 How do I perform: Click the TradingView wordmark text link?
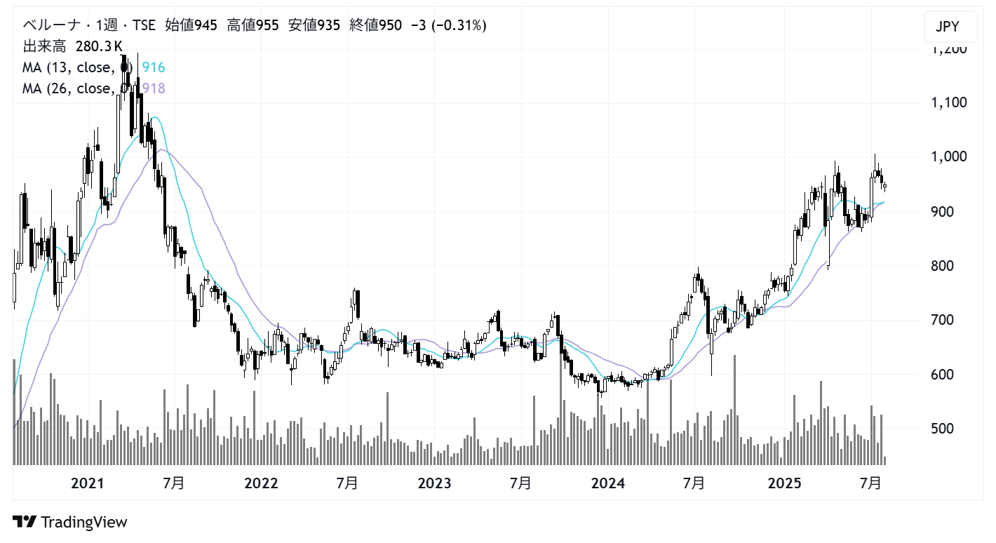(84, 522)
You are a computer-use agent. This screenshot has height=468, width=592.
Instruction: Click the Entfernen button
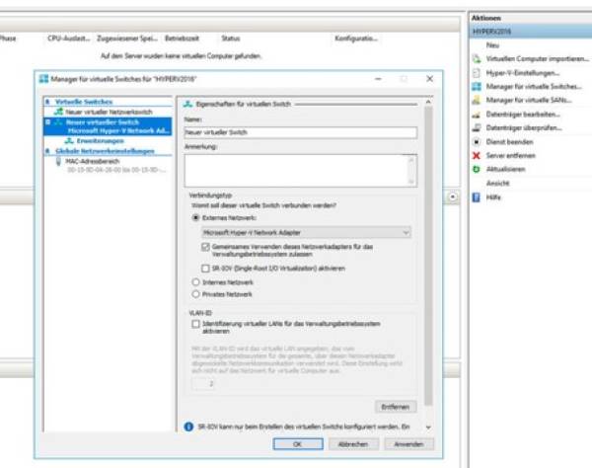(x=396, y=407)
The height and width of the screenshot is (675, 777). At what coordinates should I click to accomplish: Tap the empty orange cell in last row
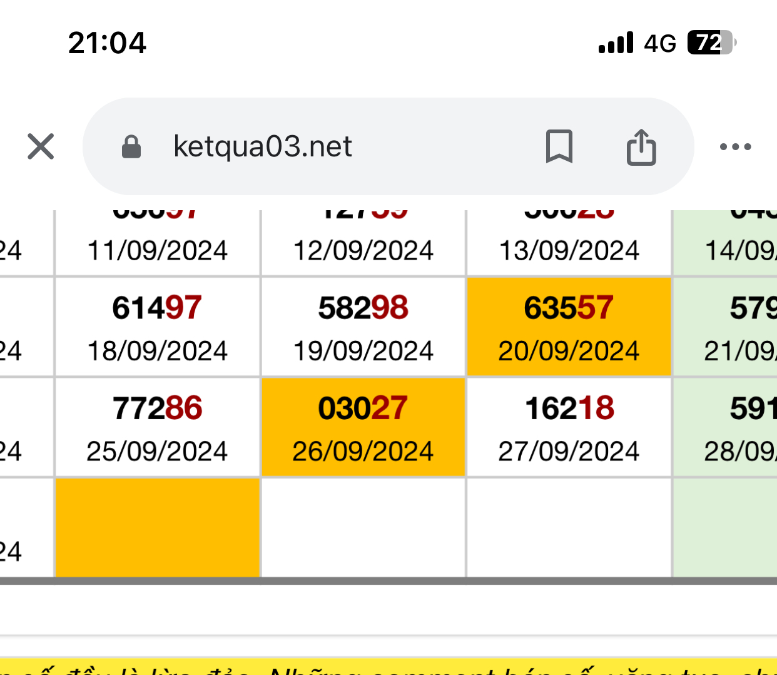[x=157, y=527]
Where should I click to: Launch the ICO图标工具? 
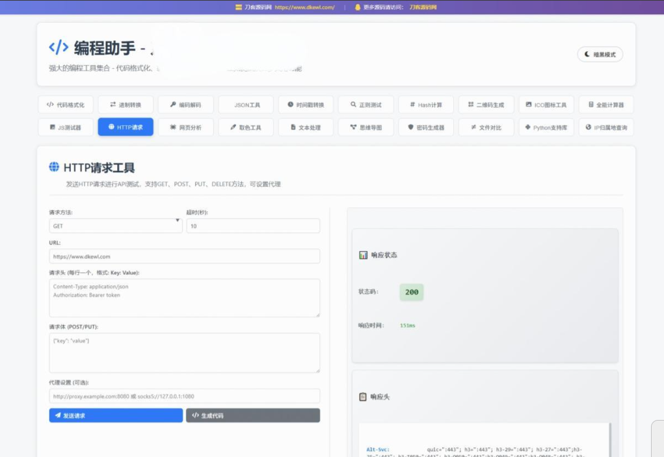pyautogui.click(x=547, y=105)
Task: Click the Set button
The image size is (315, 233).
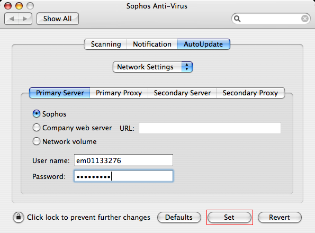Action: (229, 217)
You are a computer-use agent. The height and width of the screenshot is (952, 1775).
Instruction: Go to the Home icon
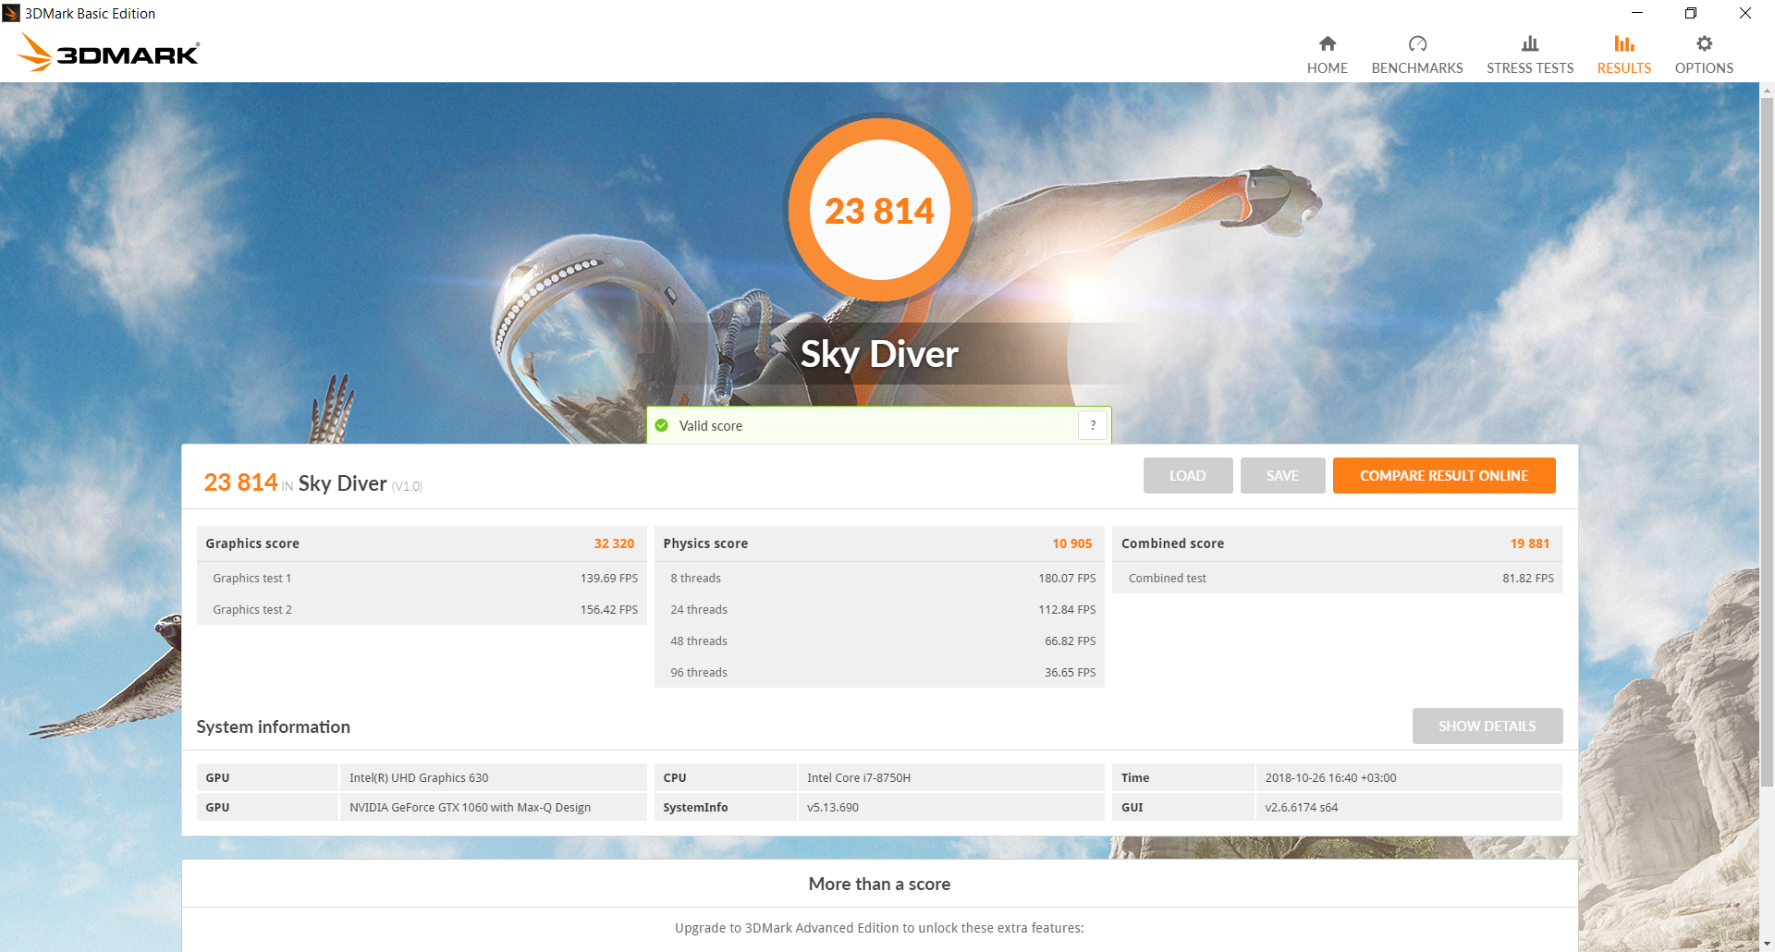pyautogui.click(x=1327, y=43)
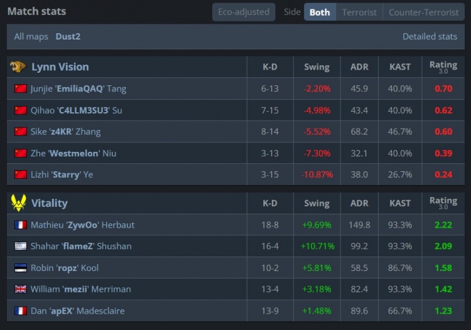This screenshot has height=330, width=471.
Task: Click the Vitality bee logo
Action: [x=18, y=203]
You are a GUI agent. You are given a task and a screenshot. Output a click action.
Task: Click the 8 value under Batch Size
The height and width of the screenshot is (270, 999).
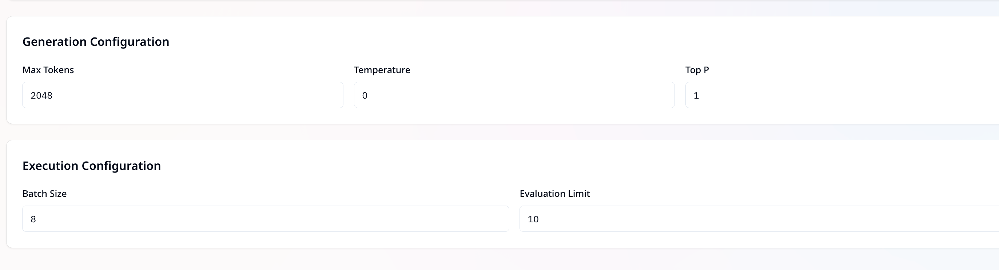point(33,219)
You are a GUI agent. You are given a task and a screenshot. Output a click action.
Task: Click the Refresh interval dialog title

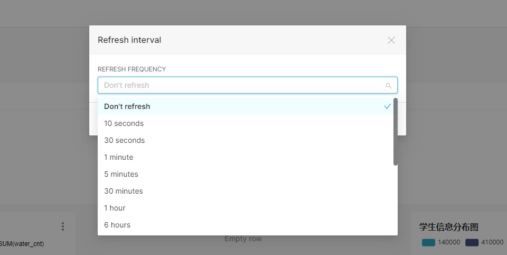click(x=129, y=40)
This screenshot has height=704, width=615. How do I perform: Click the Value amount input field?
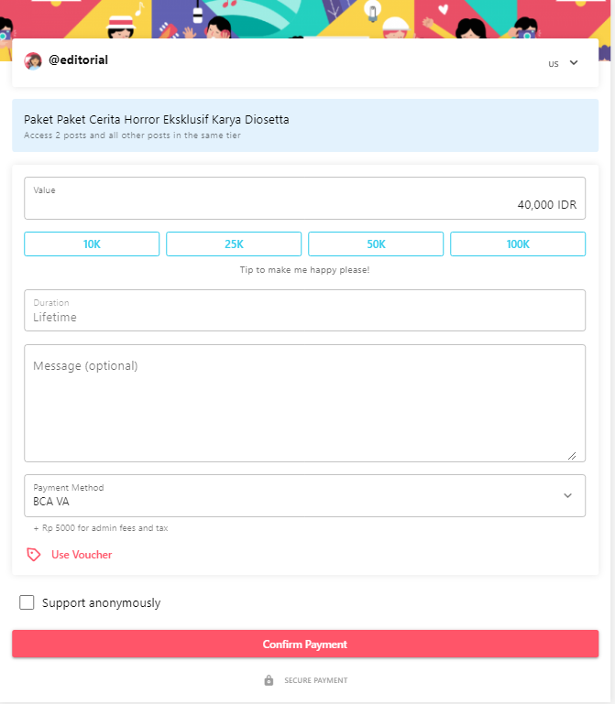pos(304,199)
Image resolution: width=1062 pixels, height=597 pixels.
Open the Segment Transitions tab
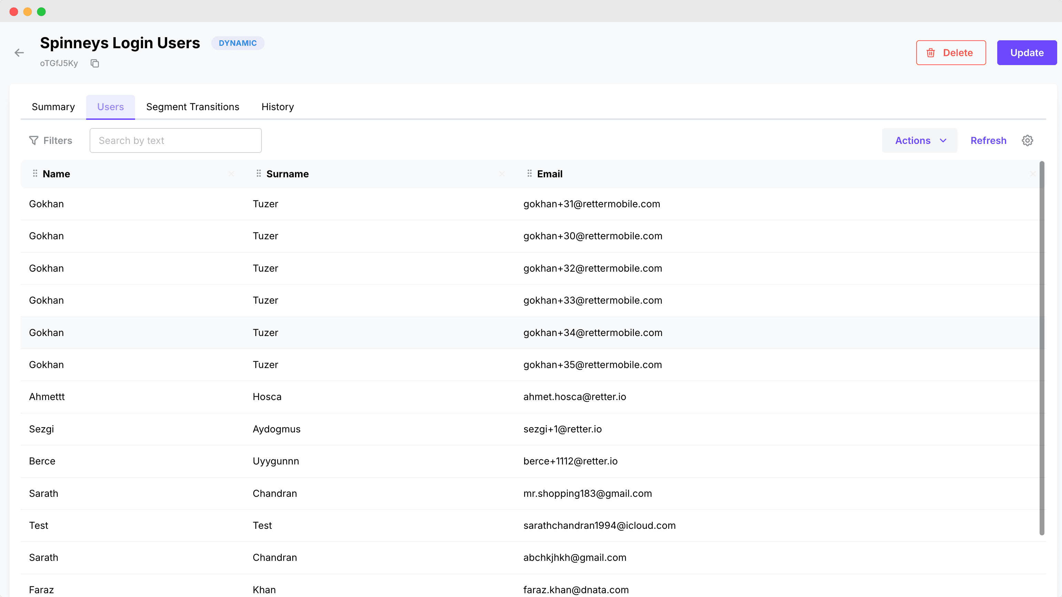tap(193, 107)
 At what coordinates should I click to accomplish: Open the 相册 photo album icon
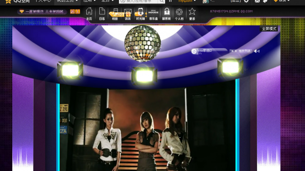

———

> [Task requirements] Render every line of the listing above as a JSON list of strings, one string per line, and leave out the blank lines and the pictures.

> [Solution to this exercise]
[
  " How do I perform: Click the TradingView wordmark text link?",
  "(84, 522)",
  "You are a computer-use agent. This screenshot has height=468, width=592.",
  "Instruction: Click the Entfernen button",
  "(x=396, y=407)",
  "The height and width of the screenshot is (675, 777). At what coordinates should I click to accomplish: Tap the empty orange cell in last row",
  "[x=157, y=527]",
  "Where should I click to: Launch the ICO图标工具? ",
  "pyautogui.click(x=547, y=105)",
  "Task: Click the Set button",
  "The image size is (315, 233).",
  "Action: (229, 217)",
  "You are a computer-use agent. The height and width of the screenshot is (952, 1775).",
  "Instruction: Go to the Home icon",
  "pyautogui.click(x=1327, y=43)",
  "This screenshot has height=330, width=471.",
  "Task: Click the Vitality bee logo",
  "Action: [x=18, y=203]",
  "You are a GUI agent. You are given a task and a screenshot. Output a click action.",
  "Task: Click the 8 value under Batch Size",
  "The height and width of the screenshot is (270, 999).",
  "point(33,219)",
  "You are a GUI agent. You are given a task and a screenshot. Output a click action.",
  "Task: Click the Refresh interval dialog title",
  "click(x=129, y=40)",
  "This screenshot has height=704, width=615. How do I perform: Click the Value amount input field?",
  "pos(304,199)",
  "Image resolution: width=1062 pixels, height=597 pixels.",
  "Open the Segment Transitions tab",
  "tap(193, 107)",
  " At what coordinates should I click to accomplish: Open the 相册 photo album icon"
]